Sunday, July 12, 2009

Akin

"You cannot have forgotten the advice I give to all my young friends," Jackson wrote an acquiantance in 1826, "that is to say, as they pass through life have apparent confidence in all, real confidence in none until from actual experience it is found that the individual is worthy of it..." - A. Jackson

Trust no one except those who have proved themselves, yet never let those who have failed the test know that when they look at you, they are looking at a mask.

As much as I am an ardent Hamiltonian, I knew there was a reason why I've taken such a liking to Andrew Jackson. I feel like that's how I've been living my life recently.

I think I build up walls because I don't think people have yet to prove themselves worthy.

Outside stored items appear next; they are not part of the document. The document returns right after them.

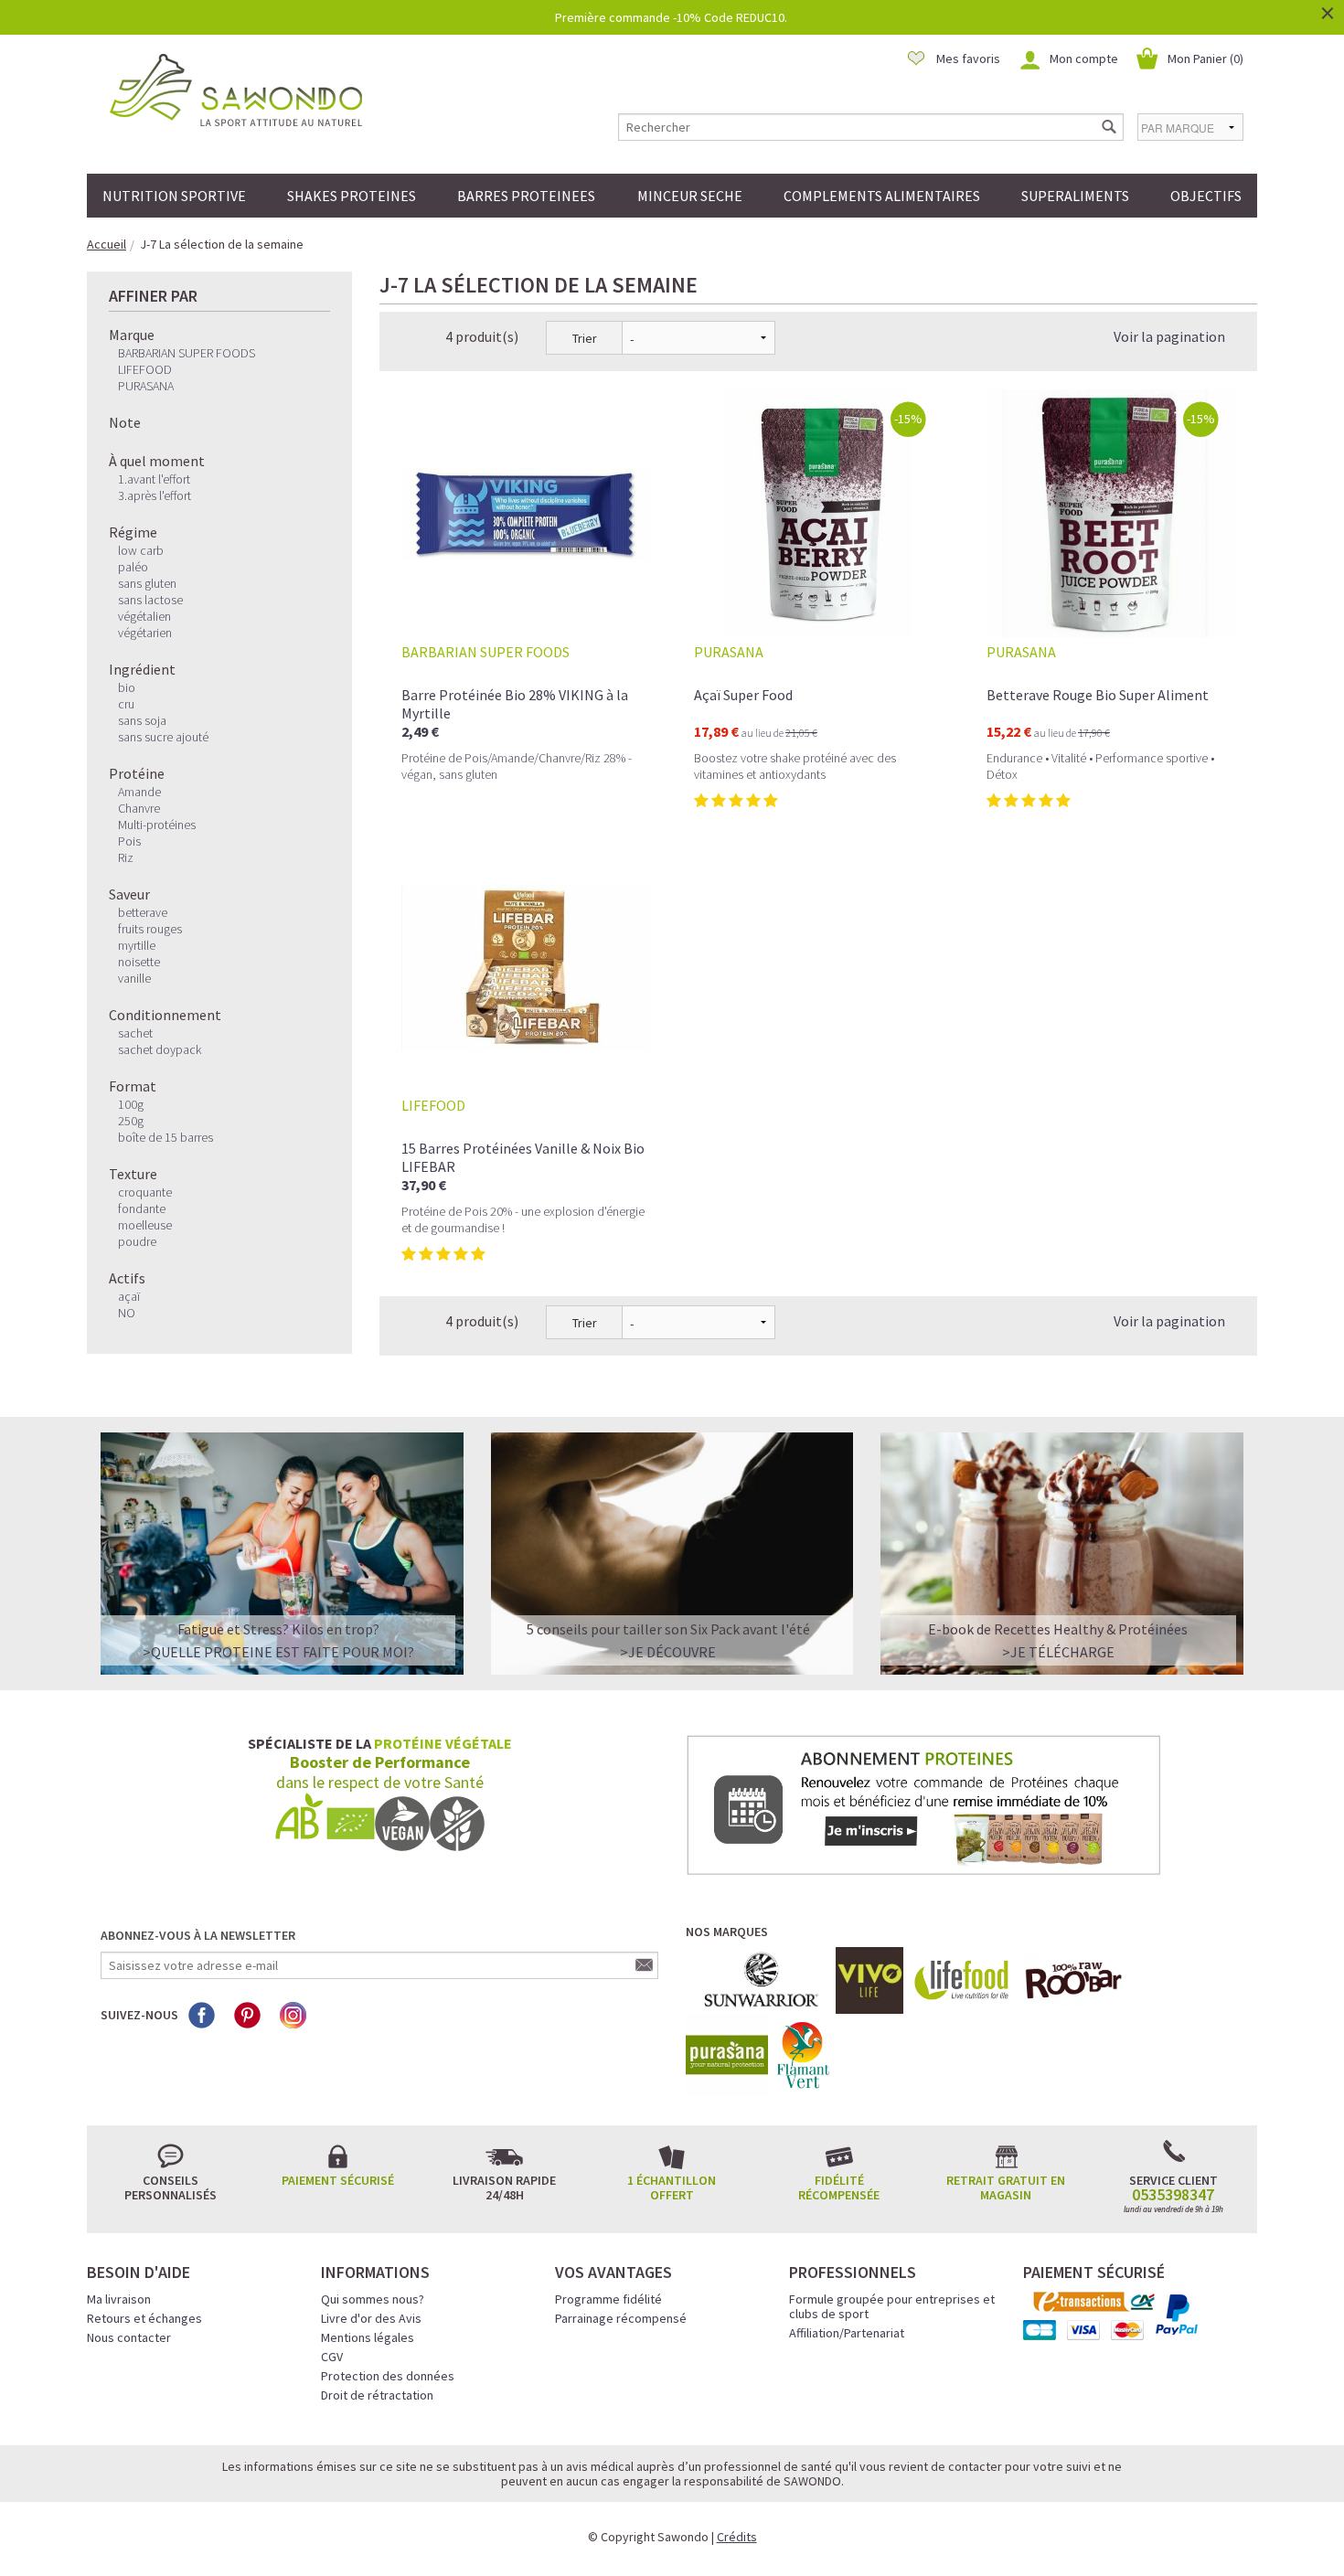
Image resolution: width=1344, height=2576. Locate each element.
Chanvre (139, 808)
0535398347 (1173, 2194)
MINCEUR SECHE (689, 195)
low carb (141, 550)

But in building those walls, I don't think I've given very many people the chance. That's quite a circle.

I've never liked the idea of having one single person know every single thing about me. I'd feel like I've lost myself, in a way. I hope that doesn't sound selfish, but maybe I feel like that thoughts and secrets I harbor are one of the few things I actually own. Really own.

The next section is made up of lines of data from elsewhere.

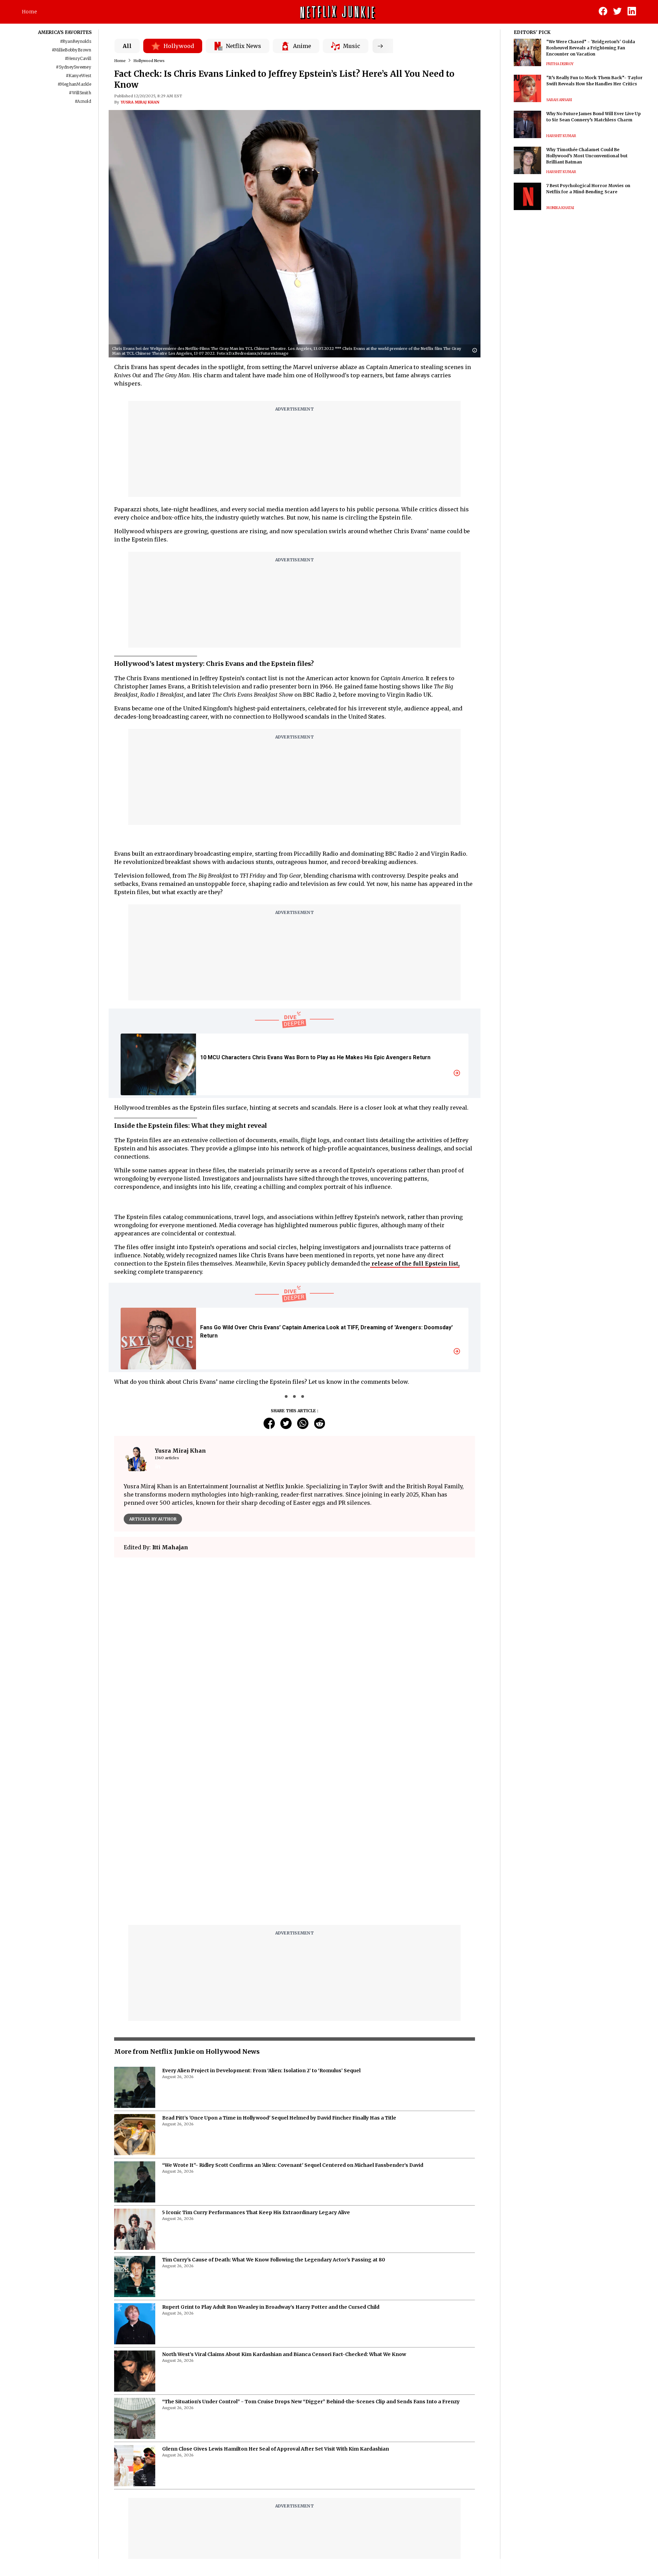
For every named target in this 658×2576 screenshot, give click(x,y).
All (127, 45)
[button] (476, 351)
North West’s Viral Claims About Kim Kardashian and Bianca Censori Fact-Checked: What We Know (284, 2183)
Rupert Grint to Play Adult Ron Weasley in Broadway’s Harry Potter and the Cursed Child (270, 2136)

I've nearly spilled my heart out to some people over the past few months, and to surprising results. They didn't laugh. They didn't leave me alone. They've become my closest friends, and I haven't had that in a long time. So maybe being vulnerable and miserable in front of people has its benefits, and is worth the "humiliation" of being seen as so weak that you can't support yourself.

I realize that now because I have doing the same thing for them. Constantly reminding friends who think they're being a debbie downer or a sad sap that there are reasons why friends exist. To support each other, hear each other bitch and moan and cry and, hopefully, laugh and have a good time.

I've definitely learned a lesson. Friends are there to hold you up when you feel down, to shoot down your bad ideas, get really drunk with you and make semi-bad decisions, and basically be the crutch that we all need to get through shitty times.

I hope I don't grow as hardened as Mr. Jackson, but I do feel akin to the fierce, unabashed, balls-to-the-wall loyalty that has for the important people in his life.